## Your instructions
Return the data below in full, exactly as it stands.

(Dataset entries)
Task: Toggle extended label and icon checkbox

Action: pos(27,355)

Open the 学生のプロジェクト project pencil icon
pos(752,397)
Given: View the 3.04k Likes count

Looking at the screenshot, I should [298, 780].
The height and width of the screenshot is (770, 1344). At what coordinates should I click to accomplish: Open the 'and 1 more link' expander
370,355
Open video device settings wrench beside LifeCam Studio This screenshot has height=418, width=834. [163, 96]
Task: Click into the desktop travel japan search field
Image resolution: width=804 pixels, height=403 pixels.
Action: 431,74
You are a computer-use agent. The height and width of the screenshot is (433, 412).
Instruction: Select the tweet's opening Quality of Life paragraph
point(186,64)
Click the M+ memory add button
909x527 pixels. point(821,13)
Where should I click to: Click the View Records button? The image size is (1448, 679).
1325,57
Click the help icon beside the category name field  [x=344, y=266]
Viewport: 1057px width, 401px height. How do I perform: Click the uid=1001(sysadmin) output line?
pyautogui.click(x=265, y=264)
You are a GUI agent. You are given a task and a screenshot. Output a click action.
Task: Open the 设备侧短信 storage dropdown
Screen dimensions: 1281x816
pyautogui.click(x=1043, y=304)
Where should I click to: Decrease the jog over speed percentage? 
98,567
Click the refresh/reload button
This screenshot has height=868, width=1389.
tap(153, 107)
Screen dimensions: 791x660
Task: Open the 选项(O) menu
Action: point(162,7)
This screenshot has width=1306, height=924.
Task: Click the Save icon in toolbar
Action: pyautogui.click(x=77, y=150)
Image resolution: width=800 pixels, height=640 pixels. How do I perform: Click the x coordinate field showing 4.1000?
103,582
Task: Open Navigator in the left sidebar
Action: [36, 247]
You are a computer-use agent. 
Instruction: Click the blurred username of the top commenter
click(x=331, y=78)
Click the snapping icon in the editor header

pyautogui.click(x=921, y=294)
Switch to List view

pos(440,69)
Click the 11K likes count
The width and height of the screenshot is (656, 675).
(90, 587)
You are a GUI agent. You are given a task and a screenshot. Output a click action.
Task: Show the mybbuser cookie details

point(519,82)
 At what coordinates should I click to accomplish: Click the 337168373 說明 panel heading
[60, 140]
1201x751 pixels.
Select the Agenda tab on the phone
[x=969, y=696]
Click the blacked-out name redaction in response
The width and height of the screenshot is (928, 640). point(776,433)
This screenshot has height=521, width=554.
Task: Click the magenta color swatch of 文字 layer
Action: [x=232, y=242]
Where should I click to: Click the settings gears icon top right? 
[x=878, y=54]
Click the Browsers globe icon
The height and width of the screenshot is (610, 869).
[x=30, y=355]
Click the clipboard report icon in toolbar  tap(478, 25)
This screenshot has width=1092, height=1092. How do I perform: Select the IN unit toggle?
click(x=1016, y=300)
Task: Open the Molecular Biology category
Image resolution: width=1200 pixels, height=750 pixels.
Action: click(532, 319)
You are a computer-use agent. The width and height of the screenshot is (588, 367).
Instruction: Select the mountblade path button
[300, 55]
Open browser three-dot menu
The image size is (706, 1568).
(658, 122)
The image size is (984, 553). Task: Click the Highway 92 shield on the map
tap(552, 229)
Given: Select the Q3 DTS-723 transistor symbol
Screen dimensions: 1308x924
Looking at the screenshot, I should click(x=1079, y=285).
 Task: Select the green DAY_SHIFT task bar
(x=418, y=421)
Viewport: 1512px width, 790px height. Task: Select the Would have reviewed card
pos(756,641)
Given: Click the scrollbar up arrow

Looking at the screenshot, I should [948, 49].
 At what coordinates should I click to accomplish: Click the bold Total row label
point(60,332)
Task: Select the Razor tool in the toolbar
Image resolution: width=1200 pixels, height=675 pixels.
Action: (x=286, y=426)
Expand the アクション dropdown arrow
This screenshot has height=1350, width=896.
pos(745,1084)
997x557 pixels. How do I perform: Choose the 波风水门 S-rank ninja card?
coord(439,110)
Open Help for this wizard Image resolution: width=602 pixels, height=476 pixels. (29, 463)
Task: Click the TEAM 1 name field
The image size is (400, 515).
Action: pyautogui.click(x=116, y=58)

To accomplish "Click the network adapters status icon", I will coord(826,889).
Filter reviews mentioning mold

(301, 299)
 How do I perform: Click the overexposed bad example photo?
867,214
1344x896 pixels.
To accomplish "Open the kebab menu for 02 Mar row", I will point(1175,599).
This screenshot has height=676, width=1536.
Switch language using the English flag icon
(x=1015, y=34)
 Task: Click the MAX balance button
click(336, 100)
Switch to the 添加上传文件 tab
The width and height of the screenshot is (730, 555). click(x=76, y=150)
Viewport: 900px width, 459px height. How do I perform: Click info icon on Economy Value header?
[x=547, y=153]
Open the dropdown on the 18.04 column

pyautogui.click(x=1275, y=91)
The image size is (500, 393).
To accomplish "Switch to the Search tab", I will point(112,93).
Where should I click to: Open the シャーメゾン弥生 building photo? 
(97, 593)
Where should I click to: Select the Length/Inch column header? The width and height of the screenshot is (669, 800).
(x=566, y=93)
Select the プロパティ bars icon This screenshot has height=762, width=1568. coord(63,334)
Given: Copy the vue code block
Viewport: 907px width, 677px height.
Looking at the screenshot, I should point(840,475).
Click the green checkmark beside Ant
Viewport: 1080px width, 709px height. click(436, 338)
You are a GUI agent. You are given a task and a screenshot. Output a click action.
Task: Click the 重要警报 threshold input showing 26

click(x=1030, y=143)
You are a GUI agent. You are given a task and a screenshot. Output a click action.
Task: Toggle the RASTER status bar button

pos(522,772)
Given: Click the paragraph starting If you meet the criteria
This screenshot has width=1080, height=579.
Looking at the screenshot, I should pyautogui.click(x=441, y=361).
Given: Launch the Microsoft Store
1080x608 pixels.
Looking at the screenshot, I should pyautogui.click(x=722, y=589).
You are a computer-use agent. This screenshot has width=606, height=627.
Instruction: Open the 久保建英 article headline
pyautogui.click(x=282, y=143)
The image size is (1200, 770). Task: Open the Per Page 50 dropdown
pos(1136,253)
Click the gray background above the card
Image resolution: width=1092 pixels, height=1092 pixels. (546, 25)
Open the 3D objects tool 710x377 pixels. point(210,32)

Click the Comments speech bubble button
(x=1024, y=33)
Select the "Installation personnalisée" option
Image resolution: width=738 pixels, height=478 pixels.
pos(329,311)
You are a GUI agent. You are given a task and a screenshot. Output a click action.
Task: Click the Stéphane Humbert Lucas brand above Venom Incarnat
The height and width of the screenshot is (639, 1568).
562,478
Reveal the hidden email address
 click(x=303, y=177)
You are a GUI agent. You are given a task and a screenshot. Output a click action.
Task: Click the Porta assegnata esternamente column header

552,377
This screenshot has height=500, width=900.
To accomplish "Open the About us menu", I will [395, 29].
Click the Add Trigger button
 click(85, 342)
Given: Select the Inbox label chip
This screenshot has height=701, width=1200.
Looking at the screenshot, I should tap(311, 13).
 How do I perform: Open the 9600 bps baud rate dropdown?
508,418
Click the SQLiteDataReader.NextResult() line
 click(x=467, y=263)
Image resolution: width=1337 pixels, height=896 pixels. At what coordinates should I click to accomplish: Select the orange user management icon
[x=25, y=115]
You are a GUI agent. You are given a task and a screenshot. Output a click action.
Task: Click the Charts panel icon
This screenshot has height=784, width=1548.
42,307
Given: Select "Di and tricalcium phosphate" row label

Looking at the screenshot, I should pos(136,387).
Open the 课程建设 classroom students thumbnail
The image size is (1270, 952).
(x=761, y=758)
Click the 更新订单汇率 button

## Task result
Task: Toggle extended label and icon checkbox

Action: pos(27,355)

Open the 学生のプロジェクト project pencil icon
pos(752,397)
Given: View the 3.04k Likes count

Looking at the screenshot, I should [298, 780].
The height and width of the screenshot is (770, 1344). At what coordinates should I click to accomplish: Open the 'and 1 more link' expander
370,355
Open video device settings wrench beside LifeCam Studio This screenshot has height=418, width=834. [163, 96]
Task: Click into the desktop travel japan search field
Image resolution: width=804 pixels, height=403 pixels.
Action: 431,74
You are a computer-use agent. The height and width of the screenshot is (433, 412).
Instruction: Select the tweet's opening Quality of Life paragraph
point(186,64)
Click the M+ memory add button
909x527 pixels. point(821,13)
Where should I click to: Click the View Records button? The image size is (1448, 679).
1325,57
Click the help icon beside the category name field  [x=344, y=266]
Viewport: 1057px width, 401px height. How do I perform: Click the uid=1001(sysadmin) output line?
pyautogui.click(x=265, y=264)
You are a GUI agent. You are given a task and a screenshot. Output a click action.
Task: Open the 设备侧短信 storage dropdown
Screen dimensions: 1281x816
pyautogui.click(x=1043, y=304)
Where should I click to: Decrease the jog over speed percentage? 
98,567
Click the refresh/reload button
This screenshot has height=868, width=1389.
tap(153, 107)
Screen dimensions: 791x660
Task: Open the 选项(O) menu
Action: point(162,7)
This screenshot has width=1306, height=924.
Task: Click the Save icon in toolbar
Action: pyautogui.click(x=77, y=150)
Image resolution: width=800 pixels, height=640 pixels. How do I perform: Click the x coordinate field showing 4.1000?
103,582
Task: Open Navigator in the left sidebar
Action: [36, 247]
You are a computer-use agent. 
Instruction: Click the blurred username of the top commenter
click(x=331, y=78)
Click the snapping icon in the editor header

pyautogui.click(x=921, y=294)
Switch to List view

pos(440,69)
Click the 11K likes count
The width and height of the screenshot is (656, 675).
(90, 587)
You are a GUI agent. You are given a task and a screenshot. Output a click action.
Task: Show the mybbuser cookie details

point(519,82)
 At what coordinates should I click to accomplish: Click the 337168373 說明 panel heading
[60, 140]
1201x751 pixels.
Select the Agenda tab on the phone
[x=969, y=696]
Click the blacked-out name redaction in response
The width and height of the screenshot is (928, 640). point(776,433)
This screenshot has height=521, width=554.
Task: Click the magenta color swatch of 文字 layer
Action: [x=232, y=242]
Where should I click to: Click the settings gears icon top right? 
[x=878, y=54]
Click the Browsers globe icon
The height and width of the screenshot is (610, 869).
[x=30, y=355]
Click the clipboard report icon in toolbar  tap(478, 25)
This screenshot has width=1092, height=1092. How do I perform: Select the IN unit toggle?
click(x=1016, y=300)
Task: Open the Molecular Biology category
Image resolution: width=1200 pixels, height=750 pixels.
Action: click(532, 319)
You are a computer-use agent. The width and height of the screenshot is (588, 367).
Instruction: Select the mountblade path button
[300, 55]
Open browser three-dot menu
The image size is (706, 1568).
(658, 122)
The image size is (984, 553). Task: Click the Highway 92 shield on the map
tap(552, 229)
Given: Select the Q3 DTS-723 transistor symbol
Screen dimensions: 1308x924
Looking at the screenshot, I should click(x=1079, y=285).
 Task: Select the green DAY_SHIFT task bar
(x=418, y=421)
Viewport: 1512px width, 790px height. Task: Select the Would have reviewed card
pos(756,641)
Given: Click the scrollbar up arrow

Looking at the screenshot, I should [948, 49].
 At what coordinates should I click to accomplish: Click the bold Total row label
point(60,332)
Task: Select the Razor tool in the toolbar
Image resolution: width=1200 pixels, height=675 pixels.
Action: (x=286, y=426)
Expand the アクション dropdown arrow
This screenshot has height=1350, width=896.
pos(745,1084)
997x557 pixels. How do I perform: Choose the 波风水门 S-rank ninja card?
coord(439,110)
Open Help for this wizard Image resolution: width=602 pixels, height=476 pixels. (29, 463)
Task: Click the TEAM 1 name field
The image size is (400, 515).
Action: pyautogui.click(x=116, y=58)

To accomplish "Click the network adapters status icon", I will coord(826,889).
Filter reviews mentioning mold

(301, 299)
 How do I perform: Click the overexposed bad example photo?
867,214
1344x896 pixels.
To accomplish "Open the kebab menu for 02 Mar row", I will point(1175,599).
This screenshot has height=676, width=1536.
Switch language using the English flag icon
(x=1015, y=34)
 Task: Click the MAX balance button
click(336, 100)
Switch to the 添加上传文件 tab
The width and height of the screenshot is (730, 555). click(x=76, y=150)
Viewport: 900px width, 459px height. How do I perform: Click info icon on Economy Value header?
[x=547, y=153]
Open the dropdown on the 18.04 column

pyautogui.click(x=1275, y=91)
The image size is (500, 393).
To accomplish "Switch to the Search tab", I will point(112,93).
Where should I click to: Open the シャーメゾン弥生 building photo? 
(97, 593)
Where should I click to: Select the Length/Inch column header? The width and height of the screenshot is (669, 800).
(x=566, y=93)
Select the プロパティ bars icon This screenshot has height=762, width=1568. coord(63,334)
Given: Copy the vue code block
Viewport: 907px width, 677px height.
Looking at the screenshot, I should point(840,475).
Click the green checkmark beside Ant
Viewport: 1080px width, 709px height. click(436, 338)
You are a GUI agent. You are given a task and a screenshot. Output a click action.
Task: Click the 重要警报 threshold input showing 26

click(x=1030, y=143)
You are a GUI agent. You are given a task and a screenshot. Output a click action.
Task: Toggle the RASTER status bar button

pos(522,772)
Given: Click the paragraph starting If you meet the criteria
This screenshot has width=1080, height=579.
Looking at the screenshot, I should pyautogui.click(x=441, y=361).
Given: Launch the Microsoft Store
1080x608 pixels.
Looking at the screenshot, I should pyautogui.click(x=722, y=589).
You are a computer-use agent. This screenshot has width=606, height=627.
Instruction: Open the 久保建英 article headline
pyautogui.click(x=282, y=143)
The image size is (1200, 770). Task: Open the Per Page 50 dropdown
pos(1136,253)
Click the gray background above the card
Image resolution: width=1092 pixels, height=1092 pixels. (546, 25)
Open the 3D objects tool 710x377 pixels. point(210,32)

Click the Comments speech bubble button
(x=1024, y=33)
Select the "Installation personnalisée" option
Image resolution: width=738 pixels, height=478 pixels.
pos(329,311)
You are a GUI agent. You are given a task and a screenshot. Output a click action.
Task: Click the Stéphane Humbert Lucas brand above Venom Incarnat
The height and width of the screenshot is (639, 1568).
562,478
Reveal the hidden email address
 click(x=303, y=177)
You are a GUI agent. You are given a task and a screenshot. Output a click action.
Task: Click the Porta assegnata esternamente column header

552,377
This screenshot has height=500, width=900.
To accomplish "Open the About us menu", I will [395, 29].
Click the Add Trigger button
 click(85, 342)
Given: Select the Inbox label chip
This screenshot has height=701, width=1200.
Looking at the screenshot, I should tap(311, 13).
 How do I perform: Open the 9600 bps baud rate dropdown?
508,418
Click the SQLiteDataReader.NextResult() line
 click(x=467, y=263)
Image resolution: width=1337 pixels, height=896 pixels. At what coordinates should I click to accomplish: Select the orange user management icon
[x=25, y=115]
You are a GUI agent. You are given a task and a screenshot. Output a click action.
Task: Click the Charts panel icon
This screenshot has height=784, width=1548.
42,307
Given: Select "Di and tricalcium phosphate" row label

Looking at the screenshot, I should pos(136,387).
Open the 课程建设 classroom students thumbnail
The image size is (1270, 952).
(x=761, y=758)
Click the 更新订单汇率 button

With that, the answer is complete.